## REQUIREMENT
Copy word for word the line containing "Image resolution: width=639" together with all lines following it to the end of the listing below, without the pictures.

## EXTRACTED ENTRIES
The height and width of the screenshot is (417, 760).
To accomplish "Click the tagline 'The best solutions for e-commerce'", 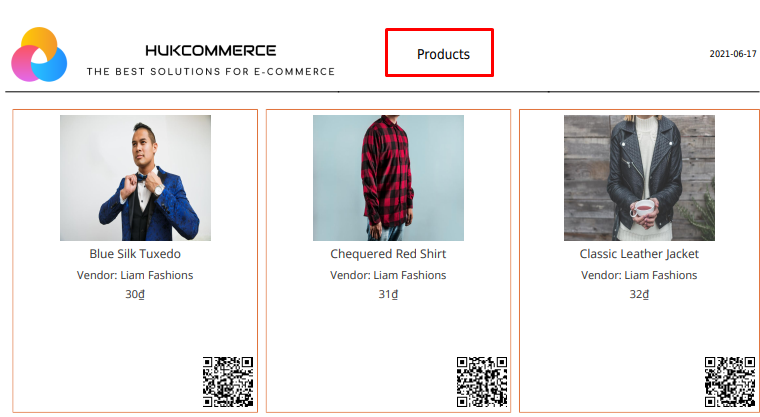I will tap(210, 72).
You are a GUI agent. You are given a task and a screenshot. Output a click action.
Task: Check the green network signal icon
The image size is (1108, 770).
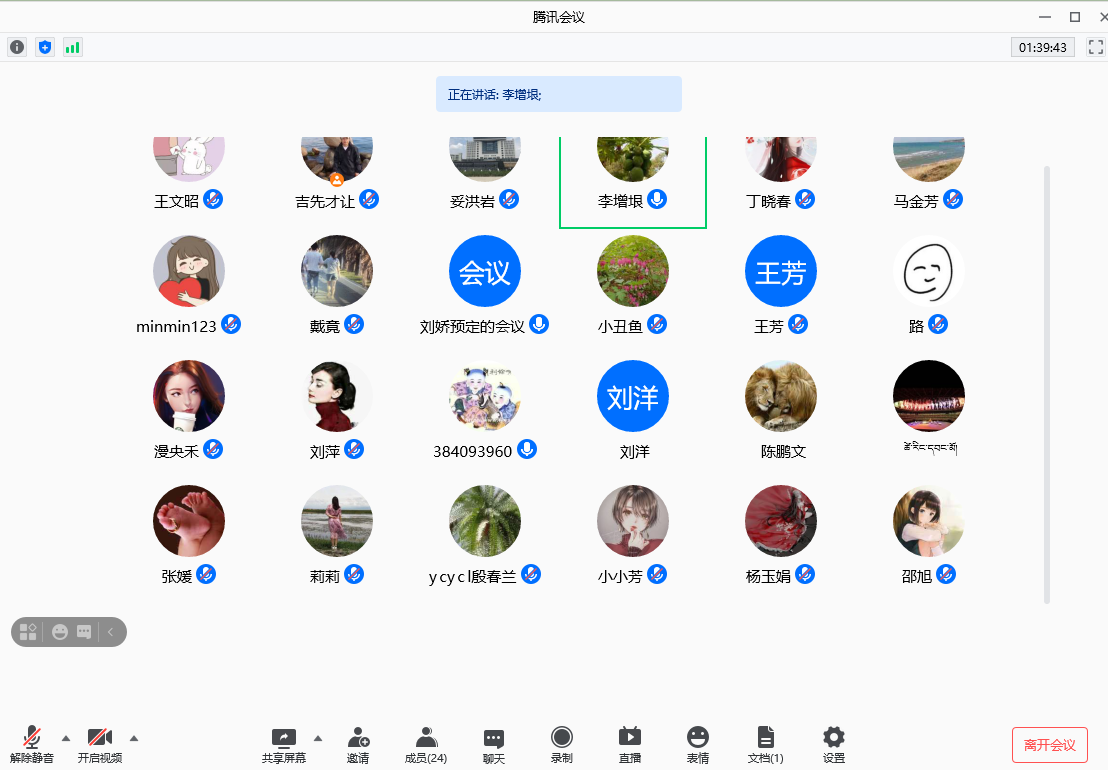72,47
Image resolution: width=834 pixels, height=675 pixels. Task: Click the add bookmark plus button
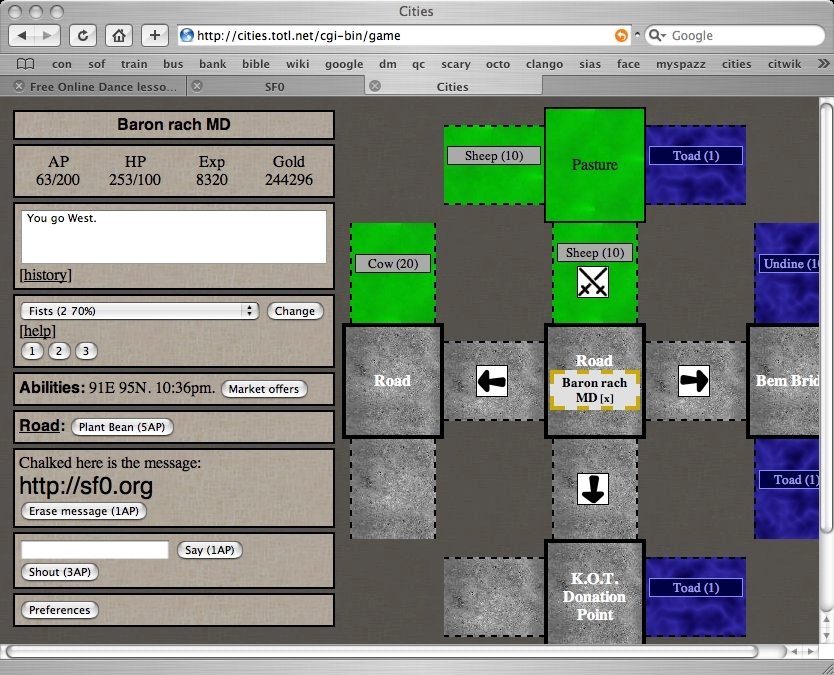click(x=154, y=35)
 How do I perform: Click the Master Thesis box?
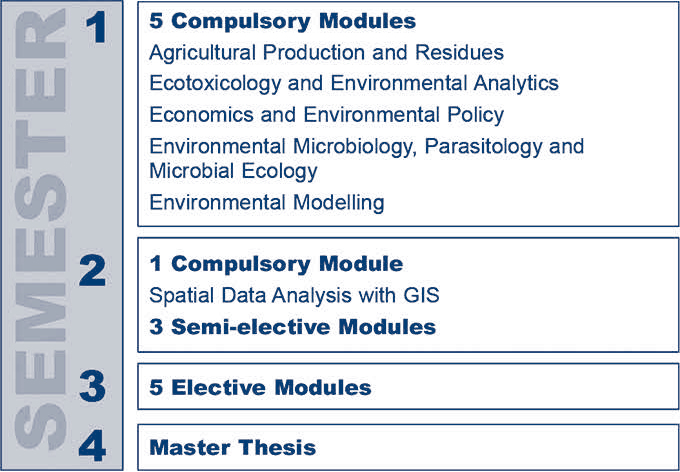click(x=408, y=447)
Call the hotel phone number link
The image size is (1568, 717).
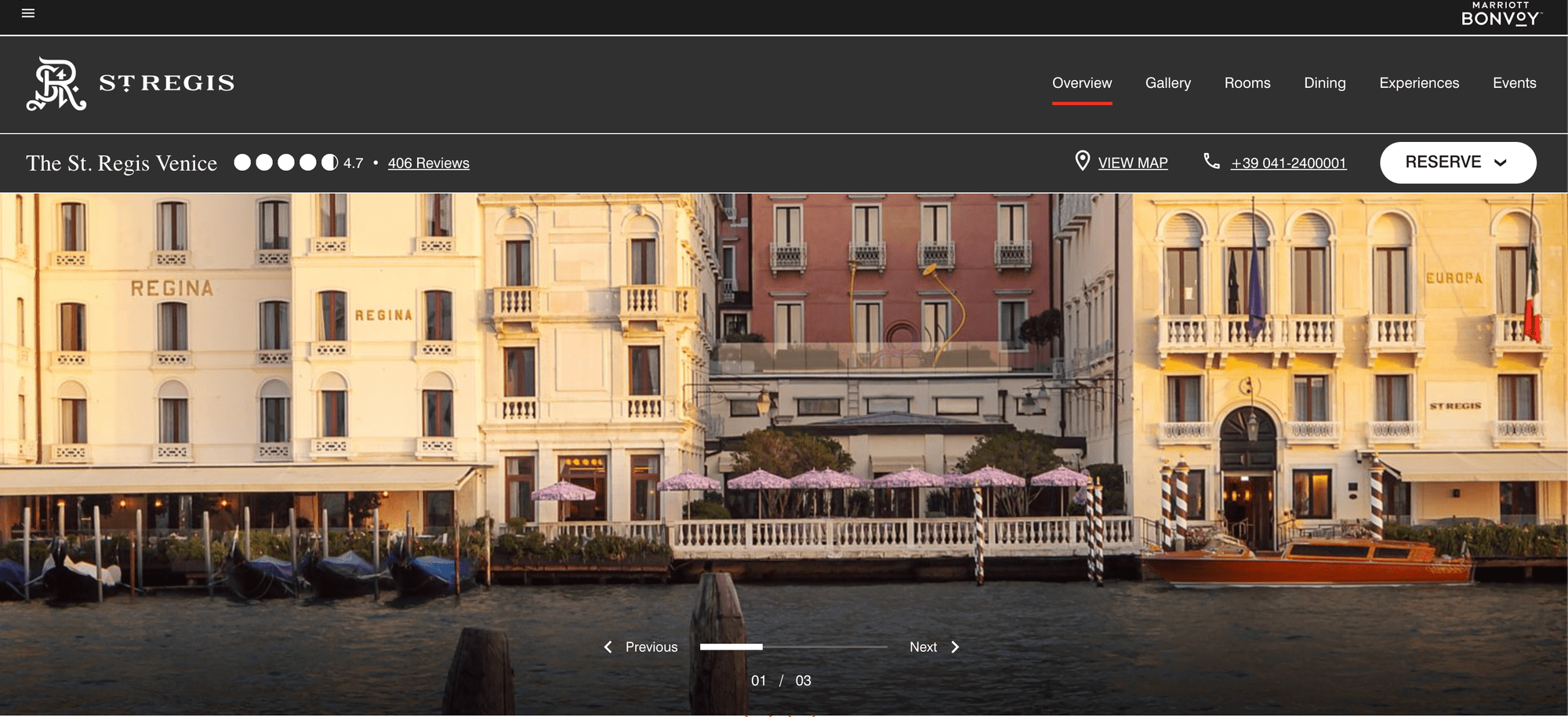point(1288,163)
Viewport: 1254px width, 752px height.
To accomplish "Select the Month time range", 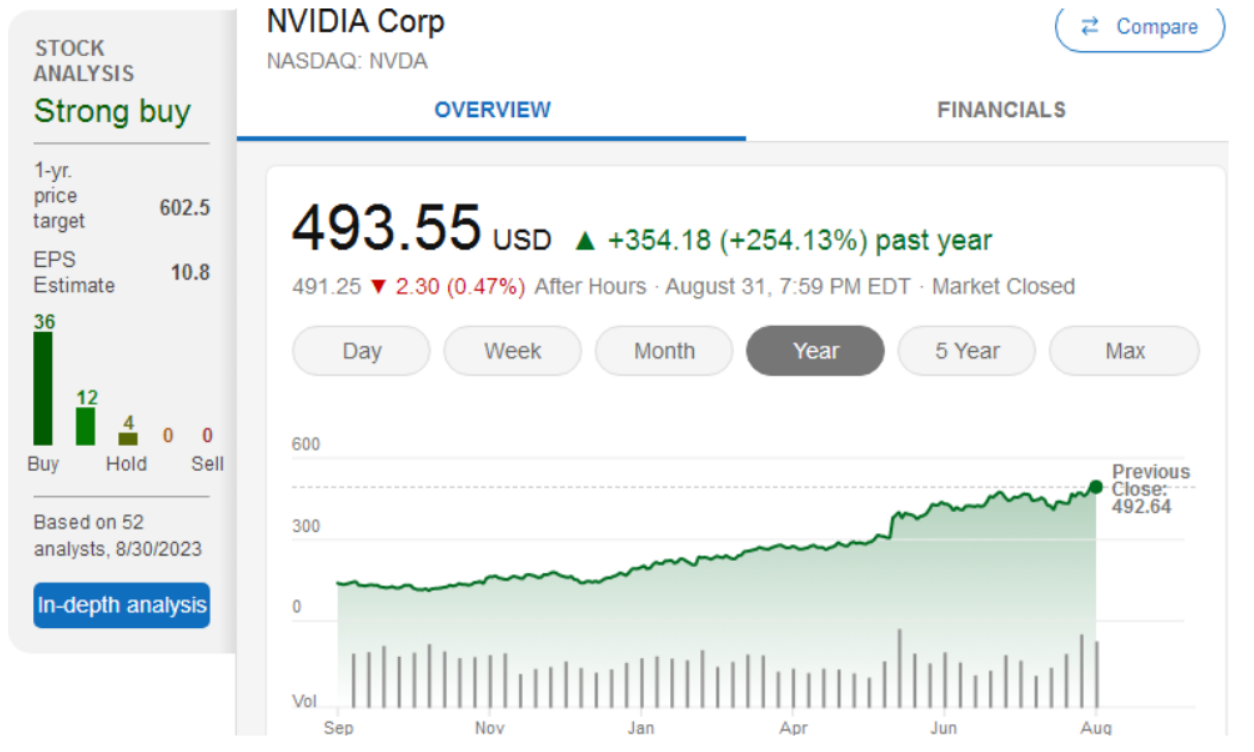I will [x=664, y=351].
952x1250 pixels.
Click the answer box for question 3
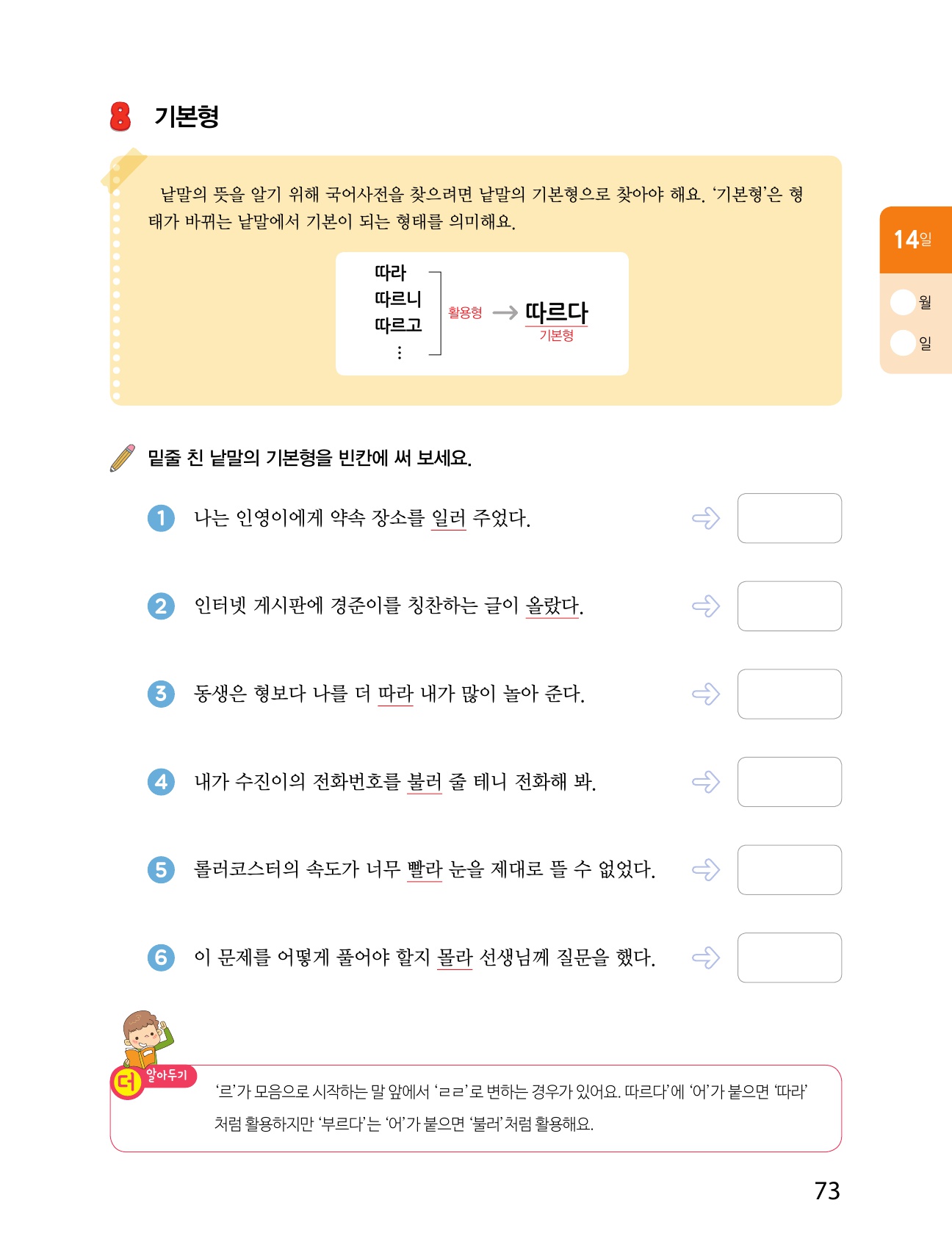tap(789, 694)
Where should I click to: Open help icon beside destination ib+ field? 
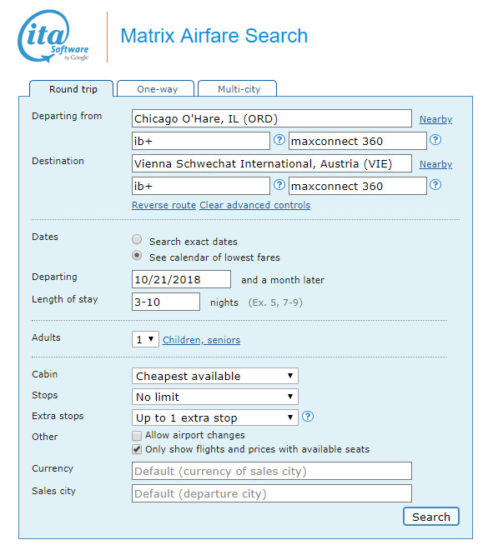[279, 185]
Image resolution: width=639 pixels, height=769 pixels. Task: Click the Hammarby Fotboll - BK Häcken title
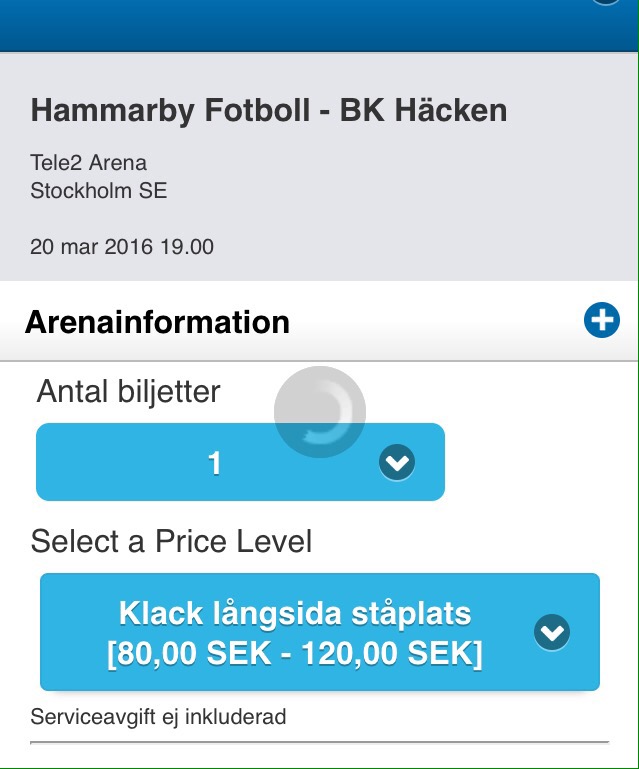click(268, 110)

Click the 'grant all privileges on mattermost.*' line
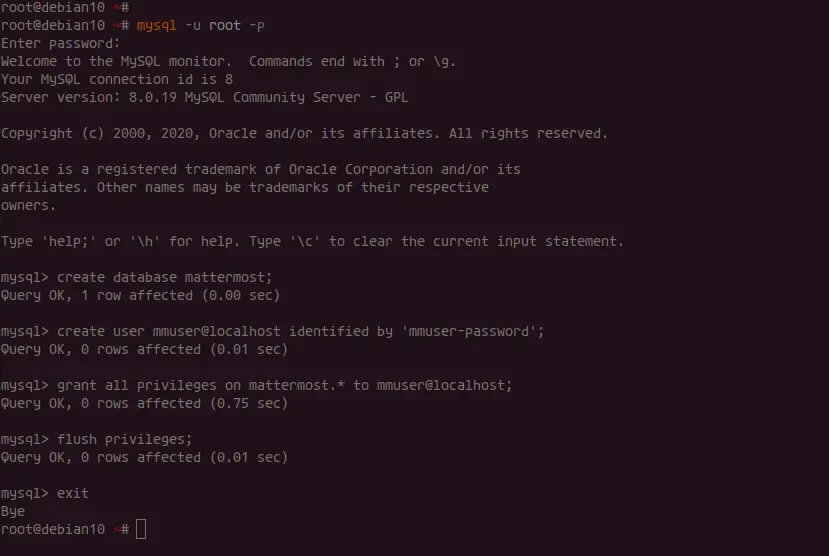point(256,385)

## RESULT FOR THIS EXERCISE
Image resolution: width=639 pixels, height=769 pixels. Task: Click the Hammarby Fotboll - BK Häcken title
click(268, 110)

Click the 'grant all privileges on mattermost.*' line
point(256,385)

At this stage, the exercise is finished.